- Document text
** BEGIN **
Because the amount of vesting held by @steemit , @misterdelegation , and his kin are so high, there's a ridiculous blip on the charts at 25 Reputation. It pushes everything else down into insignificance, but even so you can see that there is less dynamicism as Reputation continues to fall off past the 25 point.

Until you start getting down to the bottom of the chart, and I'm really not sure what's going on there. Something weird is in the neighborhood. I think you know who we need to call.

Before we do that, let's look at a scatterplot of reputation versus SP. It's not perfect, but it can give you a little bit of a feel for what the distribution looks like from a different angle.

CrsT[CrsT['name'] != 'steemit'].plot(kind='scatter', figsize=(25, 16), x='rep', y='vests', logy=True, grid=True)
<matplotlib.axes._subplots.AxesSubplot at 0x23252a28ba8>

output_74_1.png

Really, it tells us what we have had pretty heavily reinforced, that the distribution at the bottom is largely exactly that, at the bottom.

Even changing the y-axis to a logarithmic display really doesn't change what we know to be the case. If anything, it reinforces it for the most part in a very heavy-handed way.
** END **
- Jobs
[1] In the reputation analysis, at what Reputation value does the chart show a large blip?
[2] Please continue the reputation analysis from its last sentence.
The lines that come after this are from a different source.

- Dataset extract
** BEGIN **
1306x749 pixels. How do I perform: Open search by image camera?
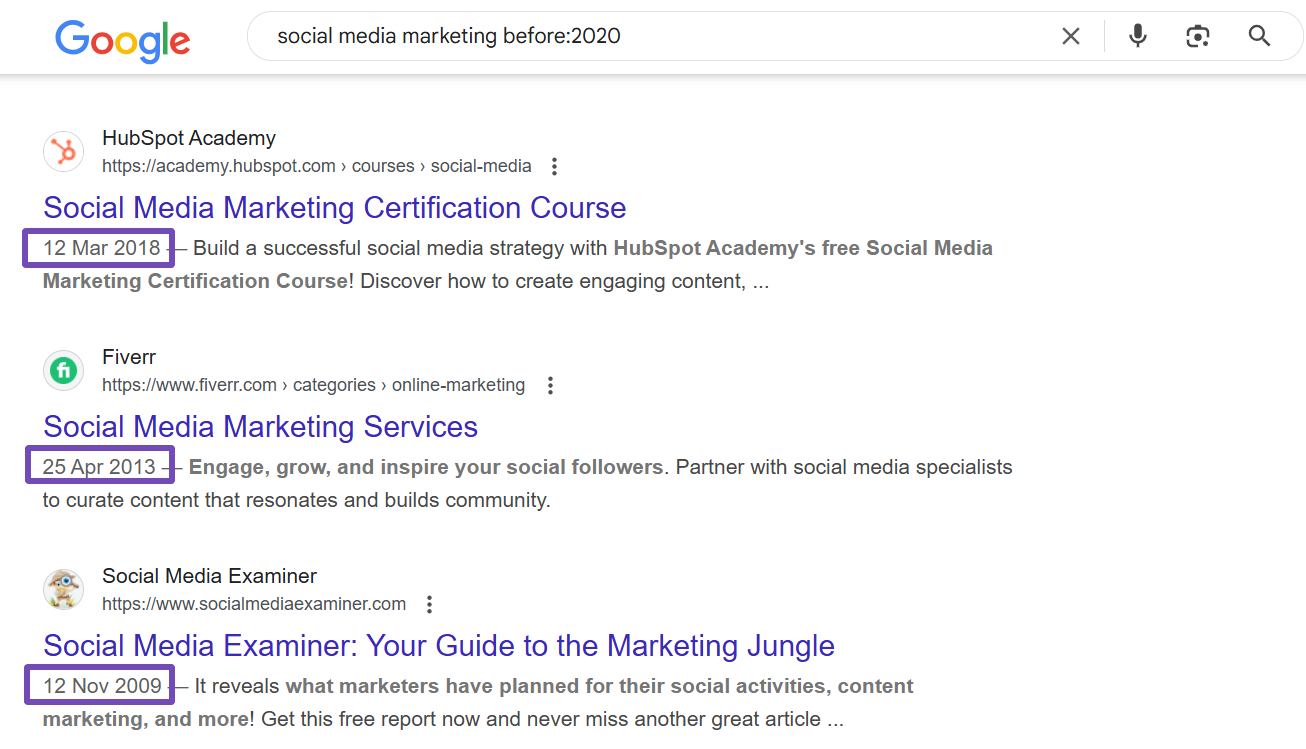[x=1197, y=37]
** END **
- Exercise answers
[1] At 25 Reputation.

[2]
This plot does show us that the higher reputation accounts are tending to carry very much the same amount of vests, somewhere between 10e7 and 10e8 while there are a fair scattering of accounts even as low as the early 50s which are actually carrying more SP than those at the top.

I find of the forced vertical lines of the integer transformation to be strangely pleasing. I may be alone in this.

We've looked at the top, now it's time to court the appropriate and look at the bottom.

Bottom-Dwellers

I think we all know what we find at the bottom of a pond, right?

Bottom feeders.

Ecologically, there's no problem with bottom feeders. They serve a useful purpose in the world. They consume the little bits of everything else that the rest of the world misses, and reinject that energy back into the system. When they die.

My original thought was to start with the bottom 1000 of reputations and the top 1000 of SP holding accounts – but my dream was shattered rather quickly, as it became obvious that there were only two accounts on that list.

A chart with two data points on it is very boring. I may be many things, but very boring is not one of the aspirational goals of my life.

Instead, I pumped up the coverage by an order of magnitude, and that has certain side effects. In particular, it means that because of the way that we have sorted the reputation table, the "bottom end" of Rep goes all the way up into the low reaches of 25.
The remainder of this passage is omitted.